The New York state judge overseeing former President Trump’s criminal hush money case has rejected the former president’s demand for recusal. 

Trump called for New York Supreme Court acting Justice Juan Merchan to step aside in June, citing Merchan’s daughter’s employment at a progressive digital agency and the judge’s participation in a previous case related to Trump’s business. 

Trump also demanded an explanation about an apparent political donation Merchan made to President Biden.

In a six-page decision, Merchan rejected all of Trump’s requests. The judge noted his decision was based in part on guidance he sought, prior to Trump’s motion, from the state’s judicial ethics advisory committee about some of the concerns.

Merchan is set to oversee Manhattan prosecutors’ attempt to convict Trump on 34 counts of falsifying business records in connection with payments he made to his then-fixer, Michael Cohen, after Cohen provided a $130,000 hush payment to adult film star Stormy Daniels ahead of the 2016 election. 

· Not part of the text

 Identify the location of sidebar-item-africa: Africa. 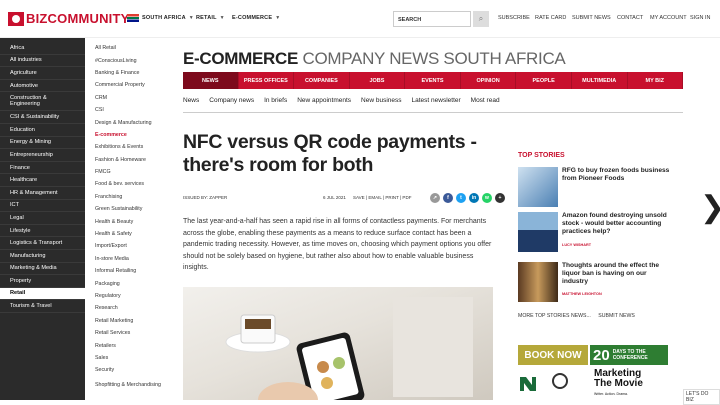
(42, 48).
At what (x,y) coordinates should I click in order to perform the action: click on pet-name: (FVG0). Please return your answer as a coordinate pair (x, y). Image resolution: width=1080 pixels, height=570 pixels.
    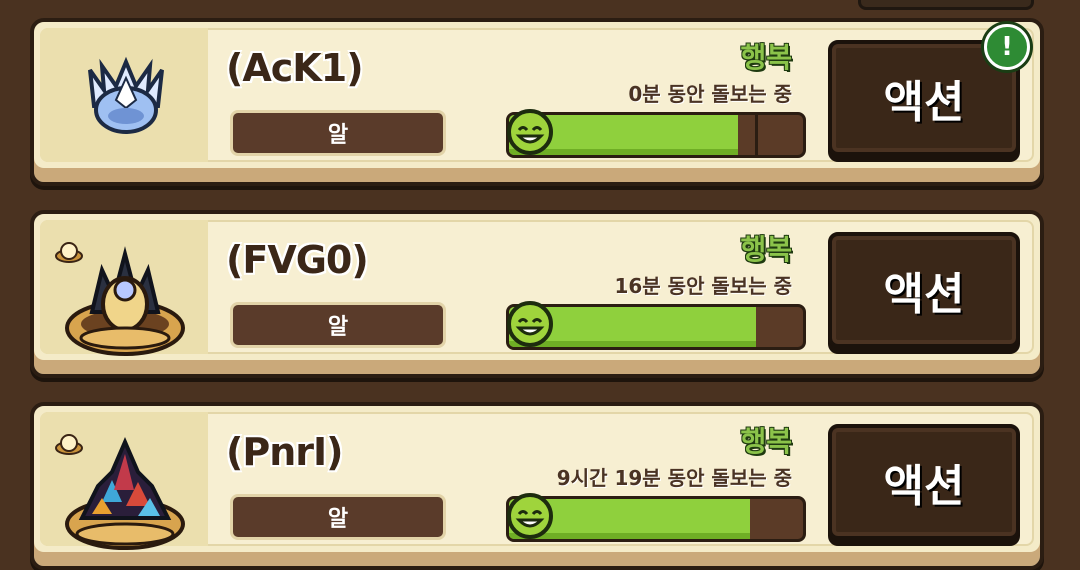
    Looking at the image, I should click on (298, 260).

Trump pleaded not guilty, and he has repeatedly attacked Merchan in speeches and on social media. Merchan has set a trial start date for March 2024.

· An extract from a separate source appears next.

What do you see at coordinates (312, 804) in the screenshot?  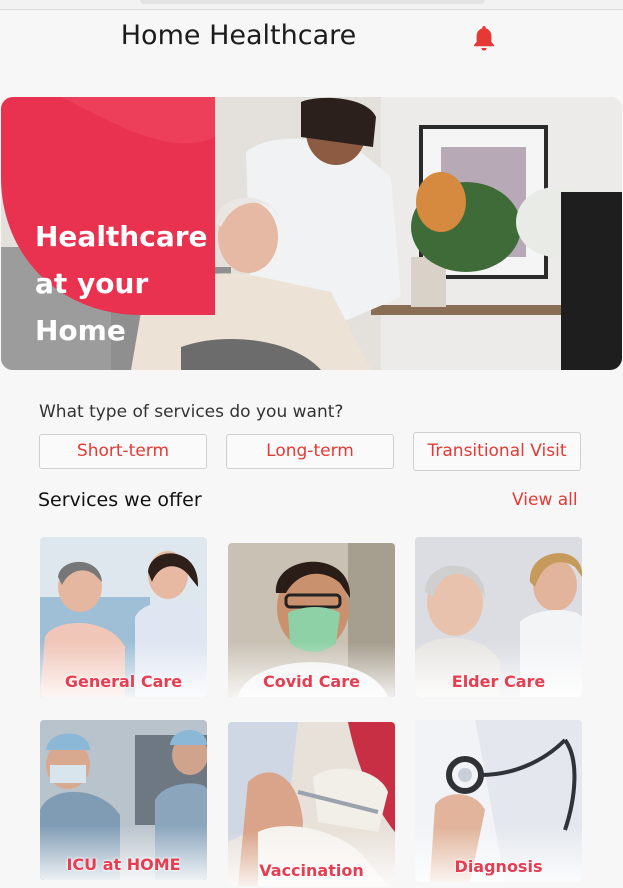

Merchan’s ruling did confirm his daughter is employed at Authentic Campaigns, a digital marketing agency that lists Biden’s campaign and other Democratic candidates as clients, as Trump’s attorneys alleged in the recusal motion.

But the judge cited the ethics committee’s guidance, which found nothing to “suggest that the outcome of the case could have any effect on the judge’s relative, the relative’s business, or any of their interests.”

“Defendant has failed to demonstrate that there exists concrete, or even realistic reasons for recusal to be appropriate, much less required on these grounds,” Merchan wrote. “The speculative and hypothetical scenarios offered by Defendant fall well short of the legal standard.”

Merchan’s decision went on to seemingly confirm that he donated $35 to political causes in July 2020, comprising a $15 donation to Biden’s presidential campaign, $10 to the Progressive Turnout Project and $10 to a group called “Stop Republicans.”

But he similarly cited the ethics committee’s guidance saying he was not obligated to disclose the contributions.

“The donations at issue are self-evident and require no further clarification,” Merchan wrote.

Merchan also rejected notions that he acted improperly while overseeing the criminal prosecution of Allen Weisselberg, the Trump Organization’s former chief financial officer who agreed to a plea deal last year. 

Merchan said the Trump Organization had unsuccessfully sought his recusal in that case, too.

“That the identical grounds are now raised on behalf of a different defendant, on an entirely different indictment, only serve to weaken the plausibility of the claim,” Merchan wrote.

Trump has also mounted an attempt to move his case to federal court, but a separate judge rejected that effort last month. Trump is now appealing that decision, and the case is meanwhile moving ahead in Merchan’s court.

Beyond the hush money charges, the former president also faces criminal charges in connection with his alleged mishandling of classified materials and efforts to remain in power following the 2020 election. Trump has pleaded not guilty in all of the cases.